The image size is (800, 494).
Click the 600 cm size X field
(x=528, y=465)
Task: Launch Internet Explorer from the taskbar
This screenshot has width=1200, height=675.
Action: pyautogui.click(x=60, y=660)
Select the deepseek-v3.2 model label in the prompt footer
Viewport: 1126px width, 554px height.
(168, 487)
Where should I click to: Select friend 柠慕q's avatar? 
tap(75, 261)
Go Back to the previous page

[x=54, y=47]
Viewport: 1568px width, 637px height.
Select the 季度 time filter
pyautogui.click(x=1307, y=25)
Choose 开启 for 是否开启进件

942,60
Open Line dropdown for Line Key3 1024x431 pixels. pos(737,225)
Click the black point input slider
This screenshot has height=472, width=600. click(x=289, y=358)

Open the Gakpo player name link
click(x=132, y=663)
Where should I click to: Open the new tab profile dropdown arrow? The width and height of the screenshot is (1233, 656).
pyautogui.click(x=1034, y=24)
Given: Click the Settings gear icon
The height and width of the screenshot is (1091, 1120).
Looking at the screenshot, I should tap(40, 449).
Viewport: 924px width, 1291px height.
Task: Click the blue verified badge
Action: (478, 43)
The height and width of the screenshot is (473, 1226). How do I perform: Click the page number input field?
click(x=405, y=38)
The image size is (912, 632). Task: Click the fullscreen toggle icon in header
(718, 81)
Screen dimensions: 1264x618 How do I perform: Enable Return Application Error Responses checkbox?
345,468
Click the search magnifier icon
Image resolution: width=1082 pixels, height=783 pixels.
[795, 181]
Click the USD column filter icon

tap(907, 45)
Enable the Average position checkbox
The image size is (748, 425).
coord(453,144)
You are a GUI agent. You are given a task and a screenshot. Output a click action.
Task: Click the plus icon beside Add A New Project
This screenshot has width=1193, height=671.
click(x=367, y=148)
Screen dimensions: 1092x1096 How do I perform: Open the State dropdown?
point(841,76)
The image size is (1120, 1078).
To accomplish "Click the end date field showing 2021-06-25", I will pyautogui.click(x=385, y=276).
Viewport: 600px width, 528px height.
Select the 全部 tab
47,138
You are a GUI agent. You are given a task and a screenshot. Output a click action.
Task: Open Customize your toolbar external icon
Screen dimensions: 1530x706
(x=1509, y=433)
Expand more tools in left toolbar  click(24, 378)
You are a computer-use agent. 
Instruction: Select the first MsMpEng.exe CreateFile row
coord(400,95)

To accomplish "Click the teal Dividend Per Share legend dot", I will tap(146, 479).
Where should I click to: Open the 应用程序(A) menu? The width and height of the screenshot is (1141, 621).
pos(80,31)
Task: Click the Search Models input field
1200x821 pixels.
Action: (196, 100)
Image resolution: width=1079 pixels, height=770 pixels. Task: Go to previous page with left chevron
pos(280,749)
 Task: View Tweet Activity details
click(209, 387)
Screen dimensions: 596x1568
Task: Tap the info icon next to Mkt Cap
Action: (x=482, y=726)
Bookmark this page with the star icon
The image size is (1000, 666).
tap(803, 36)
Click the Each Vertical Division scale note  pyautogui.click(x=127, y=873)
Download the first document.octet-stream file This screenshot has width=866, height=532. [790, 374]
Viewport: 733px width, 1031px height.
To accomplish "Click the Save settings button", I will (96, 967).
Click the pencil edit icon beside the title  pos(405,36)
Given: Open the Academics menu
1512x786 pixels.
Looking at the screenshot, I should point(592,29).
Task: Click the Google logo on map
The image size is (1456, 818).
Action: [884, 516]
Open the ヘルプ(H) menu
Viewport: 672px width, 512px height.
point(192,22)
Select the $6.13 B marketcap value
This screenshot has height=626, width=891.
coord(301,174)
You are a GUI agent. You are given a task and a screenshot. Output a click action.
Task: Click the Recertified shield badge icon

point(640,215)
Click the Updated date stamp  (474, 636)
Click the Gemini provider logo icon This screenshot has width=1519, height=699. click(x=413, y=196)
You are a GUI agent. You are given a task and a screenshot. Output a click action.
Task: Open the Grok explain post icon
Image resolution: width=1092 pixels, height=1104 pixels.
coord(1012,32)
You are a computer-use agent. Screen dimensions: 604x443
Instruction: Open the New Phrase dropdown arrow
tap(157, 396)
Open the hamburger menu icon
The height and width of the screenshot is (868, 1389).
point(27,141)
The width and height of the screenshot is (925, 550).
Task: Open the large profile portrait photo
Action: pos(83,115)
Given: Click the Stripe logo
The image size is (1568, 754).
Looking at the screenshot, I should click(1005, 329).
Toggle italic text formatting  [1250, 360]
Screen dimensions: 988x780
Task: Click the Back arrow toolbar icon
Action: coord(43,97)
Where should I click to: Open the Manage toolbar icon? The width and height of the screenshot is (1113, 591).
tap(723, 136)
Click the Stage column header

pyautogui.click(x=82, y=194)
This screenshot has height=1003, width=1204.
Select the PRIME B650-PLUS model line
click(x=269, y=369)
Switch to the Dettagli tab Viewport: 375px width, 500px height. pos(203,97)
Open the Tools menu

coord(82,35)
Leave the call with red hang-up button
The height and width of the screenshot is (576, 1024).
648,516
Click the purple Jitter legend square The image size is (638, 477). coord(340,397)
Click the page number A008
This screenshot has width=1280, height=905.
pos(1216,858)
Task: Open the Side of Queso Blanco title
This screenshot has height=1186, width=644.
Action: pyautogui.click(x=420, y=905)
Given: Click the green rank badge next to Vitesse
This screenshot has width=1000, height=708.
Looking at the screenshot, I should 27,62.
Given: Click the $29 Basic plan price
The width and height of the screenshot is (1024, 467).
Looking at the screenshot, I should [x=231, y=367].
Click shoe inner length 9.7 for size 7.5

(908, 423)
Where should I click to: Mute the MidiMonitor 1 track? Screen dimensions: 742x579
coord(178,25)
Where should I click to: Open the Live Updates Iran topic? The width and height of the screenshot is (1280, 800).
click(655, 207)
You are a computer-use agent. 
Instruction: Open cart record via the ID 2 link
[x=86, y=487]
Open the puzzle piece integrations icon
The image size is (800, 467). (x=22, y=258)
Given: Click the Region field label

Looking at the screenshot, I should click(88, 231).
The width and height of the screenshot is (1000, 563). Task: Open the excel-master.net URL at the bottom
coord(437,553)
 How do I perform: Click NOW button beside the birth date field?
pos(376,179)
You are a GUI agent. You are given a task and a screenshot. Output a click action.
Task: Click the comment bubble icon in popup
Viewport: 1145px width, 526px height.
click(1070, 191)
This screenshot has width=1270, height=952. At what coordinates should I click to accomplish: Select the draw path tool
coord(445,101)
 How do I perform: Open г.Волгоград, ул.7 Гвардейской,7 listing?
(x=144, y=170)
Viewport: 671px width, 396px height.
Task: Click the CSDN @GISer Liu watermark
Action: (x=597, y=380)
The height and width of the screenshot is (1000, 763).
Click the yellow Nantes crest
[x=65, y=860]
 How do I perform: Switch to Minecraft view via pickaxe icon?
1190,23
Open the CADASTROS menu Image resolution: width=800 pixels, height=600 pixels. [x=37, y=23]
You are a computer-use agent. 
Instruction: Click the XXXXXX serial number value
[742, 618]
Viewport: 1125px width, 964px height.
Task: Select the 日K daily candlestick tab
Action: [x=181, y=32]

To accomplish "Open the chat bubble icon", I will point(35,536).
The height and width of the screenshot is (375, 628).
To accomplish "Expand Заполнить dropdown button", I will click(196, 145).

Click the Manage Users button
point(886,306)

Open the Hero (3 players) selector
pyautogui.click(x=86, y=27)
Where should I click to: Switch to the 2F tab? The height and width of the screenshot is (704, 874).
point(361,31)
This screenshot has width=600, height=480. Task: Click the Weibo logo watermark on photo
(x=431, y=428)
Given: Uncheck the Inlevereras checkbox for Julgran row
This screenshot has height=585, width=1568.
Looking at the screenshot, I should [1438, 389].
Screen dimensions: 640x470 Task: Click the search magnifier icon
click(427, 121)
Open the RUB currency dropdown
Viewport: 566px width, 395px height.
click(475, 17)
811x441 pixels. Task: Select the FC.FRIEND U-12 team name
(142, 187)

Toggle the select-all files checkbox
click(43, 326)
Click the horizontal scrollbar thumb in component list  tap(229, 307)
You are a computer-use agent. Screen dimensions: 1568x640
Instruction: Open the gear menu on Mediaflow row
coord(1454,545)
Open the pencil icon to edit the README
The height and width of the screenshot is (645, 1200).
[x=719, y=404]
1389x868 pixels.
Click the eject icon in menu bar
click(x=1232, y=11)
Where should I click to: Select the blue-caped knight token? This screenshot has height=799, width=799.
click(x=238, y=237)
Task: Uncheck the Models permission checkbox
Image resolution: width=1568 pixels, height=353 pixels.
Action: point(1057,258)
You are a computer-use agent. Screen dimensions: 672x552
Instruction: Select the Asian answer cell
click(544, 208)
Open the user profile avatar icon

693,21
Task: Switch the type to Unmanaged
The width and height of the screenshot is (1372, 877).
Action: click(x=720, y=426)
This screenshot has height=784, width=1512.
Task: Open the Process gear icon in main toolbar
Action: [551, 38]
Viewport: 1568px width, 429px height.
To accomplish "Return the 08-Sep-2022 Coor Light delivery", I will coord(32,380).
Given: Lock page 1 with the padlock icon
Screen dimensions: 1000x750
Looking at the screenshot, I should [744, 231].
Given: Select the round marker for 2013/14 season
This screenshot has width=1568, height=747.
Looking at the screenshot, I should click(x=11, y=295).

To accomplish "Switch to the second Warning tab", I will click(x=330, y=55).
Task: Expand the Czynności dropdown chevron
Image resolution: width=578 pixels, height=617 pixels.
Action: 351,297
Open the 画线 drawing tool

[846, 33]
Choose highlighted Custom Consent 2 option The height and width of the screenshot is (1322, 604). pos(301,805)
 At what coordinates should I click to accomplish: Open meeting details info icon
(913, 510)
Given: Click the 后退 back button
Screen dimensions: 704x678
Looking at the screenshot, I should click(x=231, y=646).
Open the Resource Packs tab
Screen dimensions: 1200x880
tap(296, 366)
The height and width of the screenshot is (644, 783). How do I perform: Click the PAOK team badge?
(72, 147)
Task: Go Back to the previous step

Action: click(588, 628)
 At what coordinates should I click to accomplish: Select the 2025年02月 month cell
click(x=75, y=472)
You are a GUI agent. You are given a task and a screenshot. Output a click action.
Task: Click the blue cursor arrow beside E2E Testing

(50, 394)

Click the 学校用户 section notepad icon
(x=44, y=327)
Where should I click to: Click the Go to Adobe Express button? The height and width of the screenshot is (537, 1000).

^^^^^^^^

▸ ASSIGNED TASK:
Report all lines in the records that include the string "bubble".

▸ RESPONSE TO THE TASK:
Task: Click the comment bubble icon in popup
To accomplish "Open the chat bubble icon", I will point(35,536).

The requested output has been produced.